El Gobierno de Luiz Inácio Lula da Silva cuestionó con firmeza las medidas unilaterales adoptadas por Washington en materia arancelaria. Durante una reunión virtual de alto nivel, representantes de ambas administraciones mantuvieron un intercambio con el propósito de destrabar las negociaciones comerciales entre los dos países. La información original, publicada por el portal de noticias RT en su sitio web actualidad.rt.com, detalla que Brasilia denunció formalmente el «trato discriminatorio» que sufre por parte de su socio norteamericano.
El encuentro contó con la participación del canciller brasileño, Mauro Vieira, y del ministro de Desarrollo, Industria, Comercio y Servicios, Márcio Elias Rosa. Por parte de la administración estadounidense, lideró la negociación el representante comercial Jamieson Greer. Esta mesa de trabajo bilateral se constituyó como una consecuencia directa de las conversaciones mantenidas de forma previa por los presidentes Luiz Inácio Lula da Silva y Donald Trump, quienes acordaron reabrir los canales de negociación directa.
El rechazo brasileño a la aplicación de la «Sección 301»
El foco de discusión principal gira en torno a dos recientes decisiones de Washington de aplicar nuevos aranceles comerciales contra productos brasileños. La Casa Blanca implementó estas penalizaciones bajo el amparo de la Sección 301 de la Ley de Comercio de 1974, una herramienta que autoriza a Estados Unidos a establecer sanciones comerciales de manera unilateral cuando determina que las prácticas de terceros países son discriminatorias o perjudiciales para su propio comercio.

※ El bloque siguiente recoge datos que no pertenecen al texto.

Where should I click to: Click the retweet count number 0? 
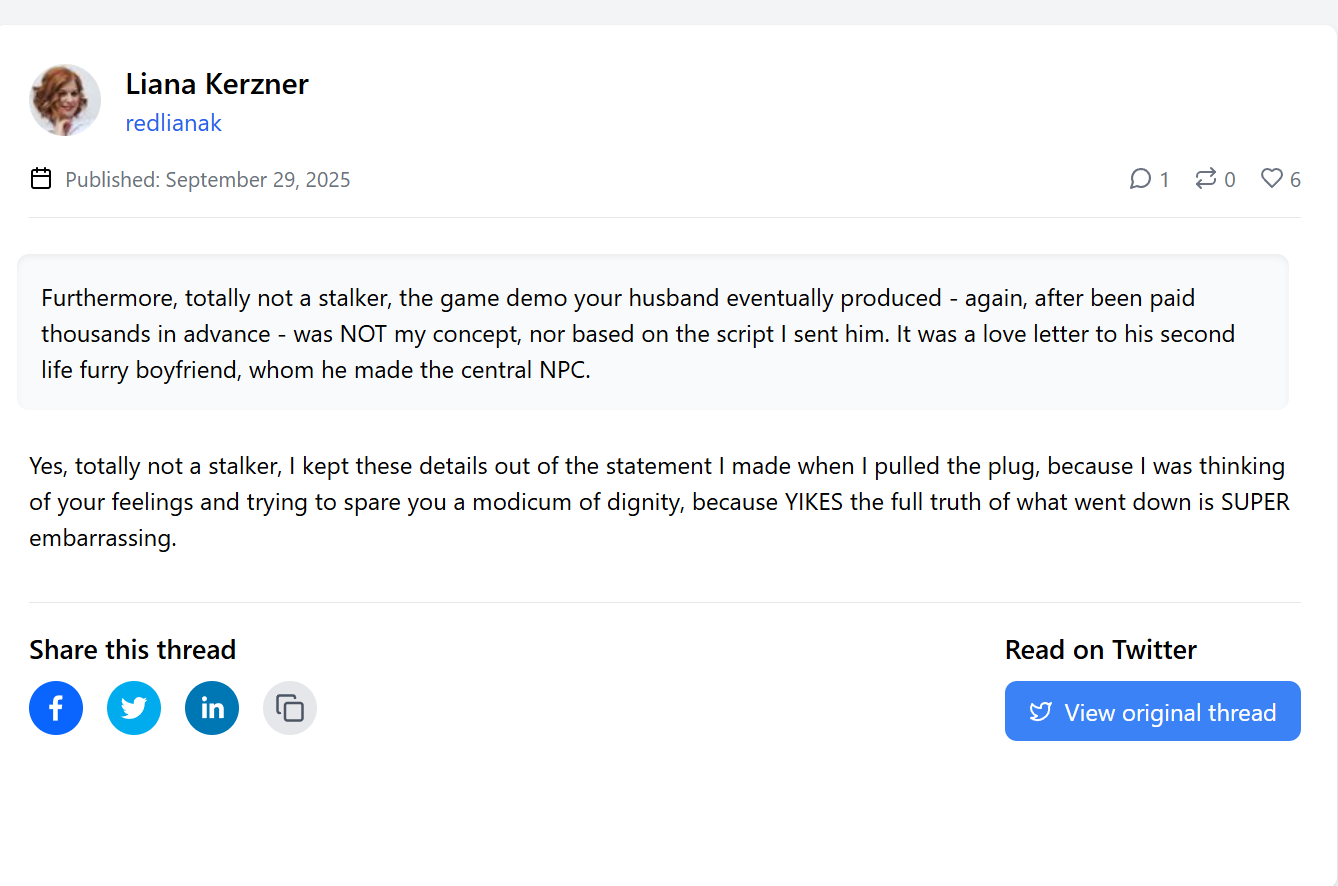1230,180
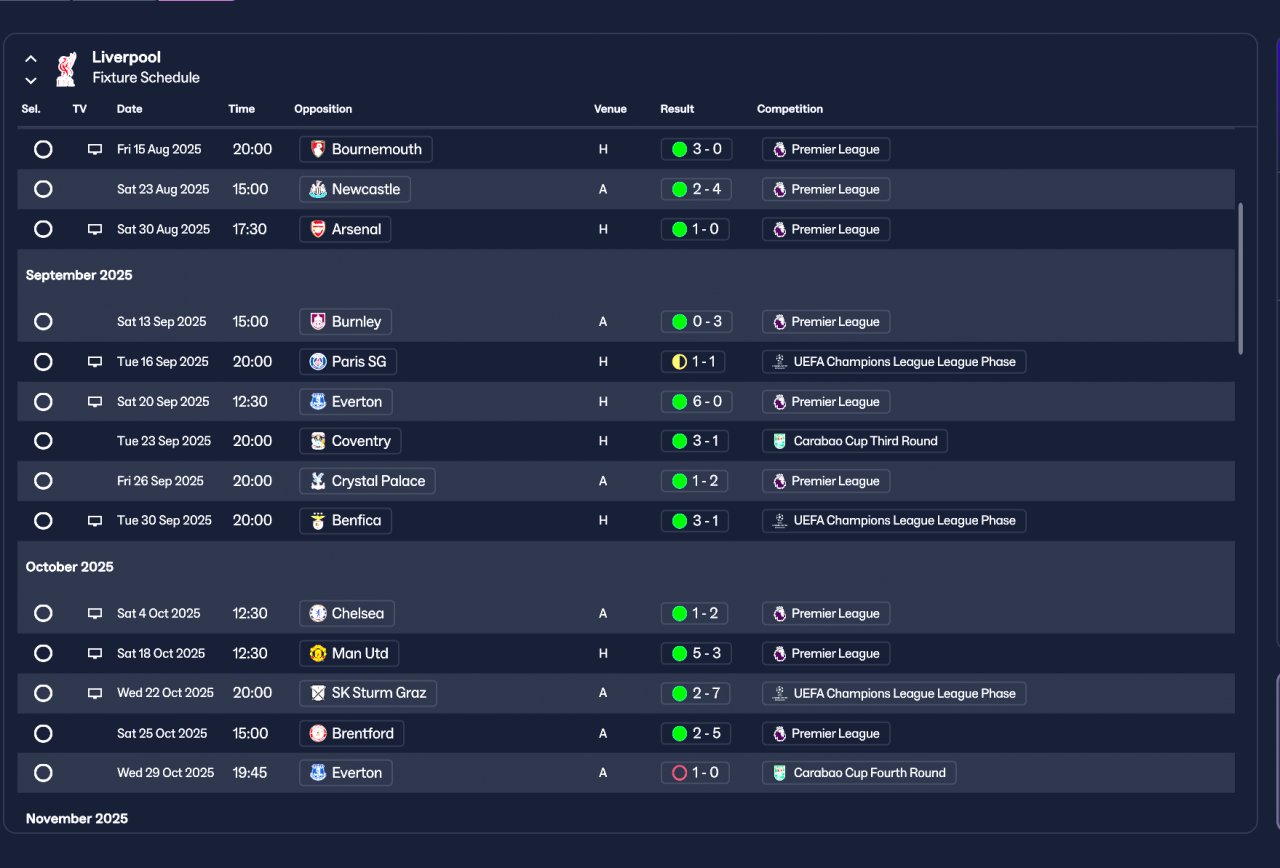Click the vertical scrollbar of the fixture list
This screenshot has width=1280, height=868.
(x=1241, y=278)

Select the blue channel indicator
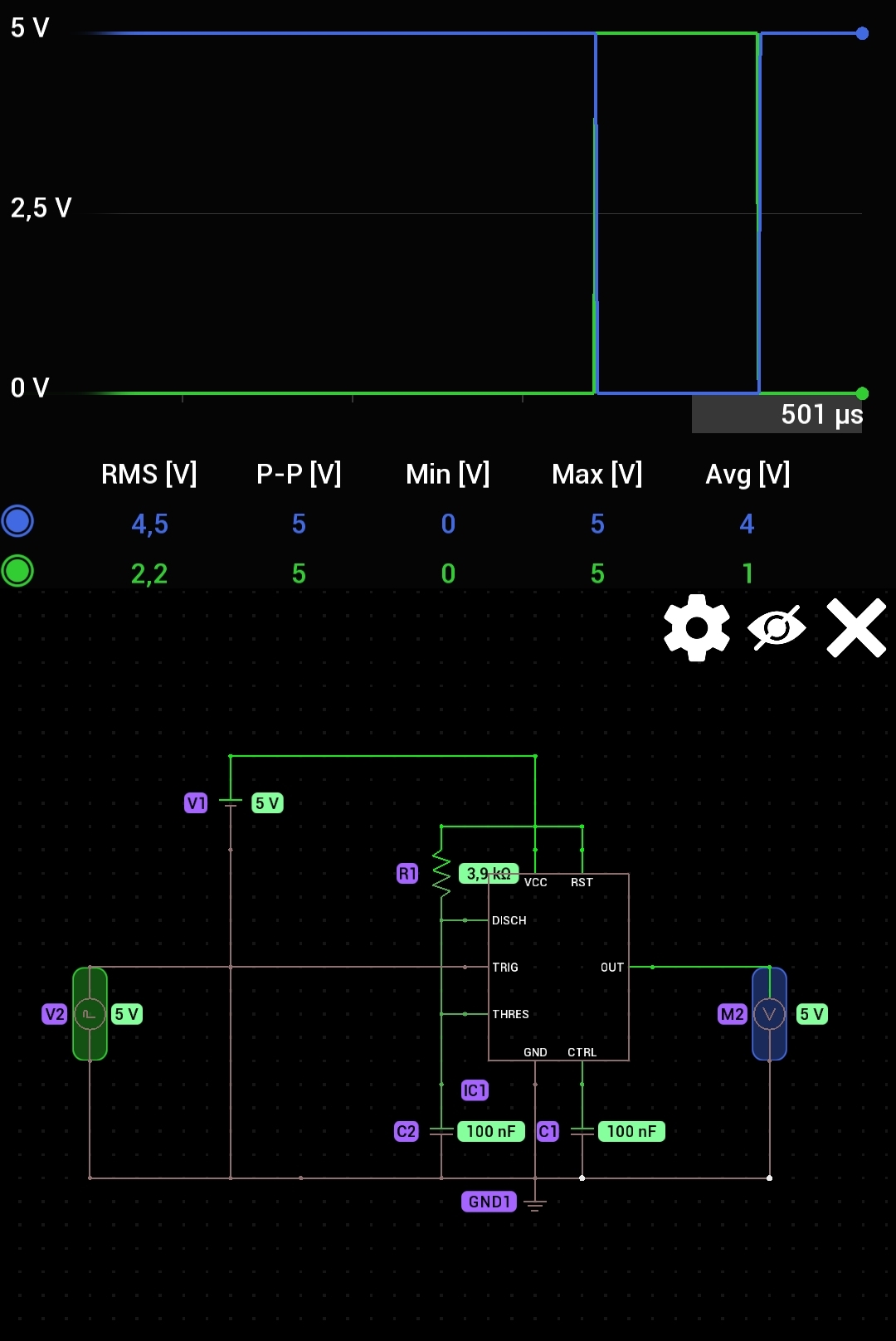tap(17, 521)
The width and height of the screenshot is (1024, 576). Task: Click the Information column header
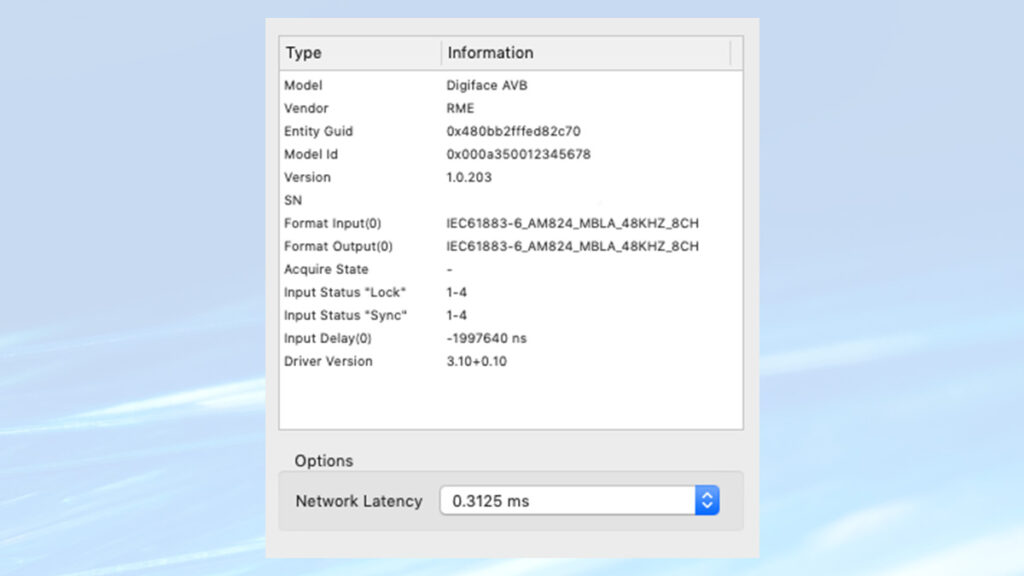[586, 53]
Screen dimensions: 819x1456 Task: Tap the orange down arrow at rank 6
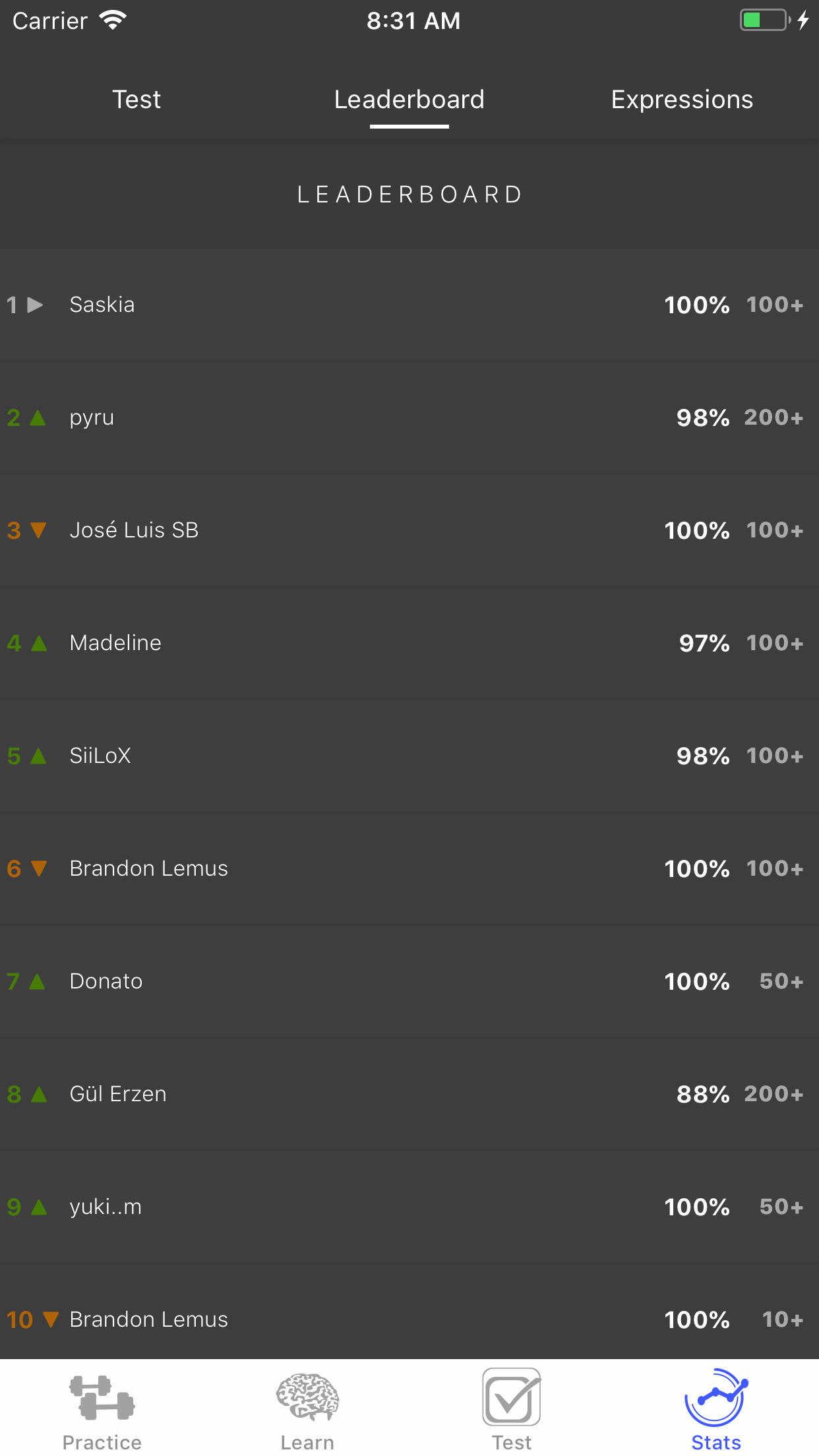[39, 868]
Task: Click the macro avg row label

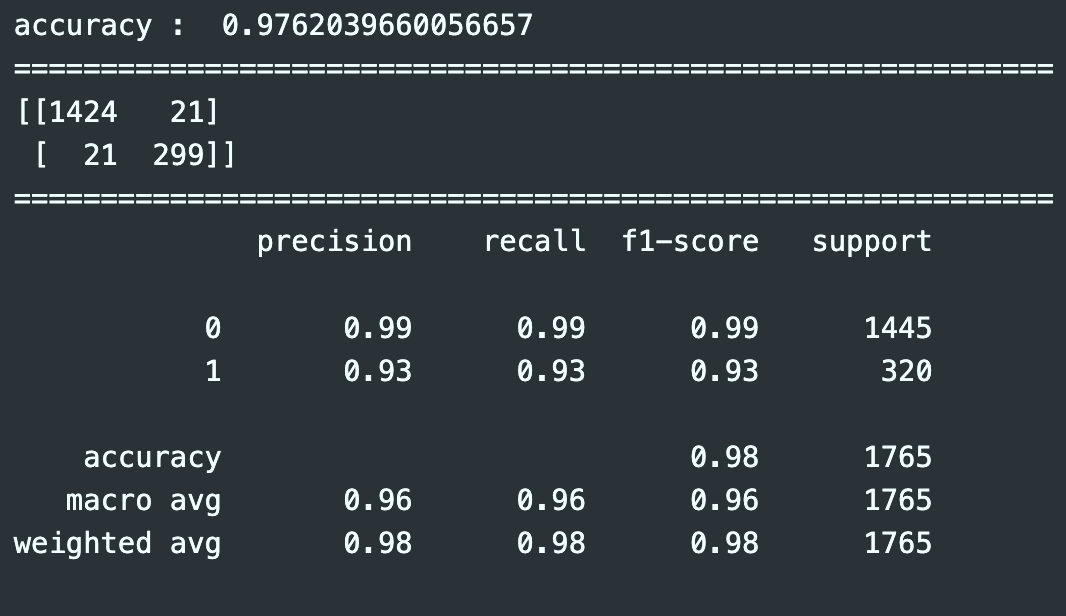Action: tap(143, 500)
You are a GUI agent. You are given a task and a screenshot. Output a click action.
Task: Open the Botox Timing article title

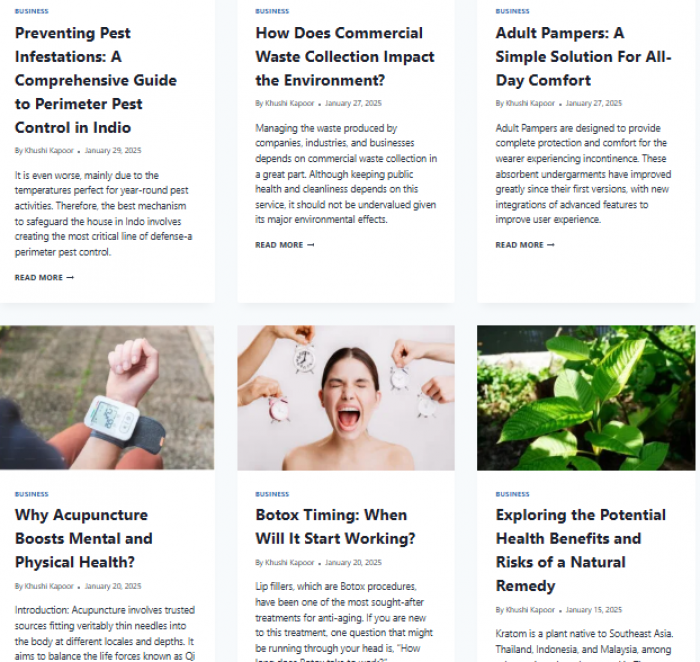(x=335, y=527)
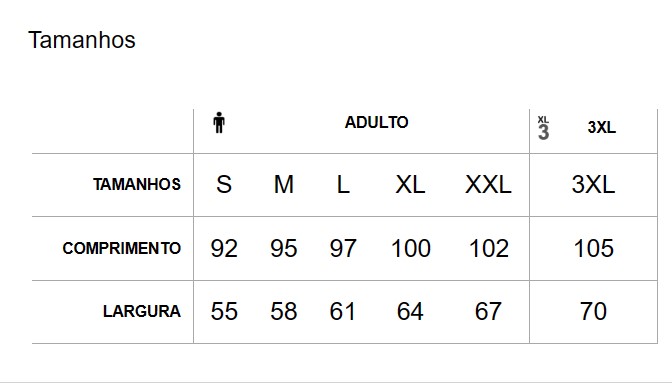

En un comunicado conjunto emitido por el Ministerio de Relaciones Exteriores y el Ministerio de Desarrollo, Industria, Comercio y Servicios de Brasil, el bloque sudamericano reafirmó su voluntad de dialogar, pero dejó en claro su total disconformidad. Las autoridades brasileñas sostuvieron que las decisiones unilaterales de Washington resultan incompatibles con las normativas comerciales multilaterales y rechazaron los hallazgos de las investigaciones estadounidenses, asegurando que sus justificaciones no se corresponden con la realidad productiva de Brasil.
Antecedentes: de la sanción a Bolsonaro a las restricciones por trabajo forzado
La disputa arancelaria entre Washington y Brasilia cuenta con antecedentes de alta complejidad política. En julio de 2025, el Gobierno estadounidense impuso un gravamen del 50 % a las exportaciones brasileñas. Washington justificó técnicamente esta medida aludiendo a una supuesta «persecución por motivos políticos» contra el expresidente Jair Bolsonaro, quien meses más tarde fue condenado a 27 años de prisión por su participación en la intentona golpista de 2023 contra el presidente Lula.
Posteriormente, la Corte Suprema de los Estados Unidos invalidó los aranceles globales aplicados durante la gestión de Donald Trump. Sin embargo, la tensión se reactivó este año cuando Washington anunció un arancel del 25 % sobre productos brasileños debido a supuestas prácticas de competencia desleal. A esa tasa se sumó un gravamen adicional del 12,5 % aplicado bajo el argumento de que el país sudamericano no combate de manera eficaz la producción de mercancías mediante el trabajo forzado.